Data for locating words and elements
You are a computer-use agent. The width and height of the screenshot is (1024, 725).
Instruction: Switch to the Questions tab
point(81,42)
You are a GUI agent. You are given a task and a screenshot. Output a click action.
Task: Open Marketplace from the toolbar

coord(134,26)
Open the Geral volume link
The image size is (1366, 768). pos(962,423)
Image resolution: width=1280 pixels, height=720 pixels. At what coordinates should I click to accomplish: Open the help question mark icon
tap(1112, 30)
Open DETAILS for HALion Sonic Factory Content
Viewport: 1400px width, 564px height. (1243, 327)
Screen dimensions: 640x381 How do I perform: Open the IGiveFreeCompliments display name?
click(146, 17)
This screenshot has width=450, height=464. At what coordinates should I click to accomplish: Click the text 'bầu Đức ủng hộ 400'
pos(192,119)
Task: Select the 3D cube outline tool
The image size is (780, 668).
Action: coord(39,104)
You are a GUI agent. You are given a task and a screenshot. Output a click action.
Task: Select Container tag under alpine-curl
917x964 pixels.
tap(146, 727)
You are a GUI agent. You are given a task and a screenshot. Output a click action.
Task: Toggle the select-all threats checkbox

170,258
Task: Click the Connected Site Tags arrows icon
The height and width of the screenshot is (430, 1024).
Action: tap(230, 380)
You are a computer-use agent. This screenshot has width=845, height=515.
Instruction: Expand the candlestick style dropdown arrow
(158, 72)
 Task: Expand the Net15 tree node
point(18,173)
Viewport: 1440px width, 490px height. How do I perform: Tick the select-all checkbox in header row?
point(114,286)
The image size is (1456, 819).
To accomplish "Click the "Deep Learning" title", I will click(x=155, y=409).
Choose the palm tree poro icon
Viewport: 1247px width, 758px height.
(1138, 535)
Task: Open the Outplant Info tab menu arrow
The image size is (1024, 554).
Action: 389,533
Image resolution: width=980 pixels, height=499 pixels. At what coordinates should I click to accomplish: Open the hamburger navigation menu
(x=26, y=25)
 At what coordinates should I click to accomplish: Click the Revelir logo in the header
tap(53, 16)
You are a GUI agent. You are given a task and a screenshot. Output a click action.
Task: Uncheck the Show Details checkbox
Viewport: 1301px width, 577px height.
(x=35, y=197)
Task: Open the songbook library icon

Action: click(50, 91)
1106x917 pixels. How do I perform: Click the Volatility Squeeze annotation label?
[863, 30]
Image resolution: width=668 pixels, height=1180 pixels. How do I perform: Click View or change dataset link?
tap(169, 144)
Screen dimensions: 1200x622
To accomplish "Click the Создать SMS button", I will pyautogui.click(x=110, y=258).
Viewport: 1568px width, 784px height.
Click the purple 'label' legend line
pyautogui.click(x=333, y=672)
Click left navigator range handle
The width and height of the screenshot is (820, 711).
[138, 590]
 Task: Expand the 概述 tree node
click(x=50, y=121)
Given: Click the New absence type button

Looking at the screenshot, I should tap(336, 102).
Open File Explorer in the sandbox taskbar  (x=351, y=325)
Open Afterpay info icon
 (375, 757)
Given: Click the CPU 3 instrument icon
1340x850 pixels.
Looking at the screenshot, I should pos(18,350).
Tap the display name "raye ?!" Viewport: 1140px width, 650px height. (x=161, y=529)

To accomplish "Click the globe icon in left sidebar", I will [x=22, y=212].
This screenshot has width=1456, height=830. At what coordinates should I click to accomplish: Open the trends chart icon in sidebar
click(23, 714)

== WHAT YOU HAVE TO DO ==
Copy out the lines above word for word, covering every one of the entries.

== FULL ANSWER ==
You are a computer-use agent. The width and height of the screenshot is (1024, 725).
Instruction: Switch to the Questions tab
point(81,42)
You are a GUI agent. You are given a task and a screenshot. Output a click action.
Task: Open Marketplace from the toolbar

coord(134,26)
Open the Geral volume link
The image size is (1366, 768). pos(962,423)
Image resolution: width=1280 pixels, height=720 pixels. At what coordinates should I click to accomplish: Open the help question mark icon
tap(1112, 30)
Open DETAILS for HALion Sonic Factory Content
Viewport: 1400px width, 564px height. (1243, 327)
Screen dimensions: 640x381 How do I perform: Open the IGiveFreeCompliments display name?
click(146, 17)
This screenshot has width=450, height=464. At what coordinates should I click to accomplish: Click the text 'bầu Đức ủng hộ 400'
pos(192,119)
Task: Select the 3D cube outline tool
The image size is (780, 668).
Action: coord(39,104)
You are a GUI agent. You are given a task and a screenshot. Output a click action.
Task: Select Container tag under alpine-curl
917x964 pixels.
tap(146, 727)
You are a GUI agent. You are given a task and a screenshot. Output a click action.
Task: Toggle the select-all threats checkbox

170,258
Task: Click the Connected Site Tags arrows icon
The height and width of the screenshot is (430, 1024).
Action: tap(230, 380)
You are a computer-use agent. This screenshot has width=845, height=515.
Instruction: Expand the candlestick style dropdown arrow
(158, 72)
 Task: Expand the Net15 tree node
point(18,173)
Viewport: 1440px width, 490px height. How do I perform: Tick the select-all checkbox in header row?
point(114,286)
The image size is (1456, 819).
To accomplish "Click the "Deep Learning" title", I will click(x=155, y=409).
Choose the palm tree poro icon
Viewport: 1247px width, 758px height.
(1138, 535)
Task: Open the Outplant Info tab menu arrow
The image size is (1024, 554).
Action: 389,533
Image resolution: width=980 pixels, height=499 pixels. At what coordinates should I click to accomplish: Open the hamburger navigation menu
(x=26, y=25)
 At what coordinates should I click to accomplish: Click the Revelir logo in the header
tap(53, 16)
You are a GUI agent. You are given a task and a screenshot. Output a click action.
Task: Uncheck the Show Details checkbox
Viewport: 1301px width, 577px height.
(x=35, y=197)
Task: Open the songbook library icon

Action: click(50, 91)
1106x917 pixels. How do I perform: Click the Volatility Squeeze annotation label?
[863, 30]
Image resolution: width=668 pixels, height=1180 pixels. How do I perform: Click View or change dataset link?
tap(169, 144)
Screen dimensions: 1200x622
To accomplish "Click the Создать SMS button", I will pyautogui.click(x=110, y=258).
Viewport: 1568px width, 784px height.
Click the purple 'label' legend line
pyautogui.click(x=333, y=672)
Click left navigator range handle
The width and height of the screenshot is (820, 711).
[138, 590]
 Task: Expand the 概述 tree node
click(x=50, y=121)
Given: Click the New absence type button

Looking at the screenshot, I should tap(336, 102).
Open File Explorer in the sandbox taskbar  (x=351, y=325)
Open Afterpay info icon
 (375, 757)
Given: Click the CPU 3 instrument icon
1340x850 pixels.
Looking at the screenshot, I should pos(18,350).
Tap the display name "raye ?!" Viewport: 1140px width, 650px height. (x=161, y=529)

To accomplish "Click the globe icon in left sidebar", I will [x=22, y=212].
This screenshot has width=1456, height=830. At what coordinates should I click to accomplish: Open the trends chart icon in sidebar
click(23, 714)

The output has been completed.